-- YOUR GOAL --
Across the records below, how many lines include the word "this"? State only the number.

== Segment start ==

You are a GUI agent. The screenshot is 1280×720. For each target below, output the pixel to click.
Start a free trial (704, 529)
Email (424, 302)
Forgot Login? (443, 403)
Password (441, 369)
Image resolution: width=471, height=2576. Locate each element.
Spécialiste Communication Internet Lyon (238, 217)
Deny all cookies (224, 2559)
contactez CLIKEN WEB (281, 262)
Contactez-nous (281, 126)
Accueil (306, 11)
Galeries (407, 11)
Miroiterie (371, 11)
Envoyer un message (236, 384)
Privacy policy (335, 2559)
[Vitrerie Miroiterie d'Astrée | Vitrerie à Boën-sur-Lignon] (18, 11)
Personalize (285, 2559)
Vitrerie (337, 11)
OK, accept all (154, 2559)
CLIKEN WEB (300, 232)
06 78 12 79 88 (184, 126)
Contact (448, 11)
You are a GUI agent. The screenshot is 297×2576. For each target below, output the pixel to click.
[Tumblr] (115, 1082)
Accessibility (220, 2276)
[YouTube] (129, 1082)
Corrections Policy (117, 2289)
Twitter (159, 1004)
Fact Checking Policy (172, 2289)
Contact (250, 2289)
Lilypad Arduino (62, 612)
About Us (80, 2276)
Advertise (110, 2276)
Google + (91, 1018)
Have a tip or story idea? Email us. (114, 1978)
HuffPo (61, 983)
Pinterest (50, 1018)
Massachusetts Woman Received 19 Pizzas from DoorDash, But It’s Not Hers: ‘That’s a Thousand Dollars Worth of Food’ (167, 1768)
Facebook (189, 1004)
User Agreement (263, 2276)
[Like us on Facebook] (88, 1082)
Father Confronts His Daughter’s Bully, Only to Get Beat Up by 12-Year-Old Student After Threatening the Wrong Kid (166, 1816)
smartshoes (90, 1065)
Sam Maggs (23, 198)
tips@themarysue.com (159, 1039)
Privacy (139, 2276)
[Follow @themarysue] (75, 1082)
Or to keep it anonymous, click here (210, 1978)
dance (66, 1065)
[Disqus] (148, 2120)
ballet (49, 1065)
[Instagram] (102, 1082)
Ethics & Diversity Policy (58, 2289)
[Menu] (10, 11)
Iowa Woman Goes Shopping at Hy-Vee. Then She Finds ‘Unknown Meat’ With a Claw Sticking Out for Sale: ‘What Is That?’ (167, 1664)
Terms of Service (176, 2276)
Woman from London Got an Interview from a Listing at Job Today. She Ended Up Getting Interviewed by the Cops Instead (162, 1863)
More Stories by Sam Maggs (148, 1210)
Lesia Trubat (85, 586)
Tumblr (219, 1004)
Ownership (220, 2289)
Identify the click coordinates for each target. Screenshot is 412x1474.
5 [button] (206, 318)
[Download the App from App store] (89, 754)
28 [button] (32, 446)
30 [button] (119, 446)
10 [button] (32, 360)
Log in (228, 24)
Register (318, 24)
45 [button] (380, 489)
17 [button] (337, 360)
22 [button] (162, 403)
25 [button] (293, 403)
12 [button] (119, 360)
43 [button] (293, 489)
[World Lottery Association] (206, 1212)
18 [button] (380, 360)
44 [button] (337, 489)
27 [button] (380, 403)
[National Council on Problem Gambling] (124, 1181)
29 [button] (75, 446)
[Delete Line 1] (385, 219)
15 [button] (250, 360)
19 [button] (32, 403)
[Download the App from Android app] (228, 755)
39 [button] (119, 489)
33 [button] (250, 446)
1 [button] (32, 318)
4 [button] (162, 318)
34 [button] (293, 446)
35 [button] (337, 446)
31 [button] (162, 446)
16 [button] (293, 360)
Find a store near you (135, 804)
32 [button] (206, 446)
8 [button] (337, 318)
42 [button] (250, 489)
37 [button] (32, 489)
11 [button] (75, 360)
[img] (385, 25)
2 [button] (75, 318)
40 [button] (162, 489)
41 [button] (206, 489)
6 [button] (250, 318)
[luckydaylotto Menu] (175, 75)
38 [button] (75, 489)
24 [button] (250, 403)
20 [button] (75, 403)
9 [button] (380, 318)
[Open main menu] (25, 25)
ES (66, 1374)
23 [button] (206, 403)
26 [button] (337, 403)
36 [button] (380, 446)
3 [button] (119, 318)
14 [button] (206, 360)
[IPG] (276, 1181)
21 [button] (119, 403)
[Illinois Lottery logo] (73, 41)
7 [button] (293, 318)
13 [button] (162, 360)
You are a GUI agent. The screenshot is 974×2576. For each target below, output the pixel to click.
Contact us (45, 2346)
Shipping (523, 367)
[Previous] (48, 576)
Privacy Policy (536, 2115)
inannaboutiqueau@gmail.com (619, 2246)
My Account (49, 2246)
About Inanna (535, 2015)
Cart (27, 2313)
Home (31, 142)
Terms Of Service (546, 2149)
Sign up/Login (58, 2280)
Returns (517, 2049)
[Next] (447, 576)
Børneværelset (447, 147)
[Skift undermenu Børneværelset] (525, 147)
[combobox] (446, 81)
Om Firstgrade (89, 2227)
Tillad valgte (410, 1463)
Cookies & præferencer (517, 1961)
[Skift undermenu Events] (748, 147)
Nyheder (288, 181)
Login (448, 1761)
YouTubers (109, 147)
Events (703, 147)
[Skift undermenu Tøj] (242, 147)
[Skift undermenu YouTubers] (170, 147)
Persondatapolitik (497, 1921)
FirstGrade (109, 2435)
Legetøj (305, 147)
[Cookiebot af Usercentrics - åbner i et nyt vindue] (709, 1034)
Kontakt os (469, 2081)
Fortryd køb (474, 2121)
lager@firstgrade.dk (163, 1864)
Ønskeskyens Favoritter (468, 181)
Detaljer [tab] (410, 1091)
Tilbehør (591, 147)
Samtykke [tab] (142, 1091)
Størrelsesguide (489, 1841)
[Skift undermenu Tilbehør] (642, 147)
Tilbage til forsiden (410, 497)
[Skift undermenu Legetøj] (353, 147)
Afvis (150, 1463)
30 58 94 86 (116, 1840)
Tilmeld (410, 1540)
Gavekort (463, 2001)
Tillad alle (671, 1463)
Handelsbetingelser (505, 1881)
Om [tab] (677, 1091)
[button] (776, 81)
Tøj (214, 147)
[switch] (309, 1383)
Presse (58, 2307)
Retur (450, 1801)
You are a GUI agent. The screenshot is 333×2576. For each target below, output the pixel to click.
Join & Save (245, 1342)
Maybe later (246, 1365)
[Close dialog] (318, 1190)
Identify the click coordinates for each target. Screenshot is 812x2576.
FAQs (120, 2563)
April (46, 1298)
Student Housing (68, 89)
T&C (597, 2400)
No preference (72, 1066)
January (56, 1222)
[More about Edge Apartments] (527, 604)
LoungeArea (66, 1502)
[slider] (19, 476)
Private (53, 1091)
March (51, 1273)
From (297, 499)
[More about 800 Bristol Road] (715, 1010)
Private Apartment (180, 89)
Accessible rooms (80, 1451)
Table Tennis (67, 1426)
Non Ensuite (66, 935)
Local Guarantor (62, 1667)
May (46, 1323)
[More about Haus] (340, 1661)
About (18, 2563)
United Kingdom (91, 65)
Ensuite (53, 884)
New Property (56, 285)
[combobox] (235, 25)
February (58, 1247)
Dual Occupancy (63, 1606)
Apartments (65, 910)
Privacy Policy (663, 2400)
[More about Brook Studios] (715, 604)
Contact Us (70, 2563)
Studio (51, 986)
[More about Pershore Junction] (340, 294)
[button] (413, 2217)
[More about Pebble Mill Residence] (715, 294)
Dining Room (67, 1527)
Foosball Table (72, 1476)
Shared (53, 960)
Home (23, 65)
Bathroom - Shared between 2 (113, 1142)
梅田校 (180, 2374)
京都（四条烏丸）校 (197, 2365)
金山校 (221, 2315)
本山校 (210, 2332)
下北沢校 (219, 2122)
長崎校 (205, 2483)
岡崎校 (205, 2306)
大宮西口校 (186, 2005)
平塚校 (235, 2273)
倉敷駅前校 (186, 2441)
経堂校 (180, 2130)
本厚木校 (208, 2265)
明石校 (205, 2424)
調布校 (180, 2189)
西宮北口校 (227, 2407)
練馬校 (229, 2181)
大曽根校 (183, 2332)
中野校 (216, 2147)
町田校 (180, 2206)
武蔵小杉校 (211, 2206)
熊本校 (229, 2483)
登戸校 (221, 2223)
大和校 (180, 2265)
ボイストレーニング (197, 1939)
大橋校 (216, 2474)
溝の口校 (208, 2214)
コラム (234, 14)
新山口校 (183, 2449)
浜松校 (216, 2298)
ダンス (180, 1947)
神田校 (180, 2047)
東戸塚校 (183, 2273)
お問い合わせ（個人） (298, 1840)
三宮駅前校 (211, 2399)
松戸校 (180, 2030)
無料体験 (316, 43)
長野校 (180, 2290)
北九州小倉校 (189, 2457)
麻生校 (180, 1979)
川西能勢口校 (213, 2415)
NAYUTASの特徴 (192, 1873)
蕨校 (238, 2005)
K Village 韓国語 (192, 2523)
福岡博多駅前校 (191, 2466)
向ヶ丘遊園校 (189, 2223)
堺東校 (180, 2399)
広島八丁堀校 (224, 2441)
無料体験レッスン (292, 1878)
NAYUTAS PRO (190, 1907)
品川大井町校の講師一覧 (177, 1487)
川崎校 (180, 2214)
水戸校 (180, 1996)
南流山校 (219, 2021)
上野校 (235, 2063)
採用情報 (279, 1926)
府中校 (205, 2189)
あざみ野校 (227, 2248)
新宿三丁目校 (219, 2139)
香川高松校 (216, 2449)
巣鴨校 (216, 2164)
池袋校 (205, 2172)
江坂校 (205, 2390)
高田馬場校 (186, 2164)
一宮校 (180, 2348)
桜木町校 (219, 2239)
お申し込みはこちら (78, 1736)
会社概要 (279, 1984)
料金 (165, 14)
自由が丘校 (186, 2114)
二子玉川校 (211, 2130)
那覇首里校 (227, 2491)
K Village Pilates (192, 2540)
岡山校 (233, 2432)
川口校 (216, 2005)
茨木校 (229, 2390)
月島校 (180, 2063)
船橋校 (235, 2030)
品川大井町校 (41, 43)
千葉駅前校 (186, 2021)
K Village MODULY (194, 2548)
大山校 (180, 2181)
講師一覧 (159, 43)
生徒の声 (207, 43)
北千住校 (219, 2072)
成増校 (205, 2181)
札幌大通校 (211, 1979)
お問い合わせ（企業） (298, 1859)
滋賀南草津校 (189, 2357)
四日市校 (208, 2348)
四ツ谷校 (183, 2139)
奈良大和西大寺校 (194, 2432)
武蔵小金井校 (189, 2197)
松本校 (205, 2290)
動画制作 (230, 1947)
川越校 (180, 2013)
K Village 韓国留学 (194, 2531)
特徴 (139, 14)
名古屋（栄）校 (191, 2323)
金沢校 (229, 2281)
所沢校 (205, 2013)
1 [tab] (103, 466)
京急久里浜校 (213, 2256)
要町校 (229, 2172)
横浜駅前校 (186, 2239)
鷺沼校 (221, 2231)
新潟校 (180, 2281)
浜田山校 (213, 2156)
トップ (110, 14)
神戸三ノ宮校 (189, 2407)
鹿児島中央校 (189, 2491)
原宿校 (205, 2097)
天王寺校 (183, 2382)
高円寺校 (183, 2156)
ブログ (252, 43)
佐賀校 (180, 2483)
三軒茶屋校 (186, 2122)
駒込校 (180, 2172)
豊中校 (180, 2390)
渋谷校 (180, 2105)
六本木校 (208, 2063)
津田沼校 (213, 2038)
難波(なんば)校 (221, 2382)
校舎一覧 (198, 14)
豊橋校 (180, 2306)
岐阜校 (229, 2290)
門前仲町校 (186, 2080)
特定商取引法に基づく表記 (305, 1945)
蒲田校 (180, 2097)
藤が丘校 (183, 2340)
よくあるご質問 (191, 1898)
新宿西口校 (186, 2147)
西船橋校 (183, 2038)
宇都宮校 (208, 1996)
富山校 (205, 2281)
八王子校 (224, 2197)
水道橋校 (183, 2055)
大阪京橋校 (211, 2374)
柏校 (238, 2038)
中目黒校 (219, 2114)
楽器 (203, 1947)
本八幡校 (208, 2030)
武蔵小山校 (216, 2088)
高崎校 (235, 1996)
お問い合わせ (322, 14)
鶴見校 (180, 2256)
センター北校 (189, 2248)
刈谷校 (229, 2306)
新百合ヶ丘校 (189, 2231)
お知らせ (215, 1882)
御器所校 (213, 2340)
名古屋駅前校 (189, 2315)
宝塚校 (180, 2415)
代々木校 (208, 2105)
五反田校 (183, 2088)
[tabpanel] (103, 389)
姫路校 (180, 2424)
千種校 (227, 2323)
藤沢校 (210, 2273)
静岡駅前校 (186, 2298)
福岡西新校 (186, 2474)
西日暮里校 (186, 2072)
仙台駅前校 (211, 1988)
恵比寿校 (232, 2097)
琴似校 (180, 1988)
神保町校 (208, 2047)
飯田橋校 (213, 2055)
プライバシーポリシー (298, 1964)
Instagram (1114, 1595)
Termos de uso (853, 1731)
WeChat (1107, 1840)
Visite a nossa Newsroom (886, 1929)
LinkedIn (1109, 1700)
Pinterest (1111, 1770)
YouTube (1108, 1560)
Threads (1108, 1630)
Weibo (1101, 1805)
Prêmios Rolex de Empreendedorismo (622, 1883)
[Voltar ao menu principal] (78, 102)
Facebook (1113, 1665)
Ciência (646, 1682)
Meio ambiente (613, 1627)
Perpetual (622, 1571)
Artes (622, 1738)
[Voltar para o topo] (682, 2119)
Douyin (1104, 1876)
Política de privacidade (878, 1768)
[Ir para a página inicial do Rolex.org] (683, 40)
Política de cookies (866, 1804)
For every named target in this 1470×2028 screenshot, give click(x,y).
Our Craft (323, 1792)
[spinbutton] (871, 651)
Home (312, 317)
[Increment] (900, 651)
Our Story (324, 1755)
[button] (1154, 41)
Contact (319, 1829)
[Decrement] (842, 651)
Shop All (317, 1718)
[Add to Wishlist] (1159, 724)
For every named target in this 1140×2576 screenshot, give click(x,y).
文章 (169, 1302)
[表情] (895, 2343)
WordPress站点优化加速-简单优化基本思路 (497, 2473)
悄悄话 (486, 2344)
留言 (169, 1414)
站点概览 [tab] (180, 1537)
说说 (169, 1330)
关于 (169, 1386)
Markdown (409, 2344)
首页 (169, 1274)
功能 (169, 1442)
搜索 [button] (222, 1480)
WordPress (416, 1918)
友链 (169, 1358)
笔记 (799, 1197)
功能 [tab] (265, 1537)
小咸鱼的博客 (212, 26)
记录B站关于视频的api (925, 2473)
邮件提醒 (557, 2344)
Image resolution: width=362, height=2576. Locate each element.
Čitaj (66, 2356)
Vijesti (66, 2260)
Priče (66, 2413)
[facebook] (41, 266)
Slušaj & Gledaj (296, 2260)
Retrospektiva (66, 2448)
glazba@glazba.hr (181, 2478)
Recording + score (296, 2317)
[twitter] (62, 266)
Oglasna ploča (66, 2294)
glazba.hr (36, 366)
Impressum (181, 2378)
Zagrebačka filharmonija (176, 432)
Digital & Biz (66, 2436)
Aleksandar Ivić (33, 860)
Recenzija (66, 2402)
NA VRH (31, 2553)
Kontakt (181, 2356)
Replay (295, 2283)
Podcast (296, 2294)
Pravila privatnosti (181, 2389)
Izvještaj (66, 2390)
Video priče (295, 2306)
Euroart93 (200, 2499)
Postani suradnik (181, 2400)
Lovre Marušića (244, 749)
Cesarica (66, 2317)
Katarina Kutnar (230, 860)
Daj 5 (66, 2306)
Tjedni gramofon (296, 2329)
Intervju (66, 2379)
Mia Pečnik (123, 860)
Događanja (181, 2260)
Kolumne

== Segment end ==

-- ANSWER TO THE EXERCISE --
2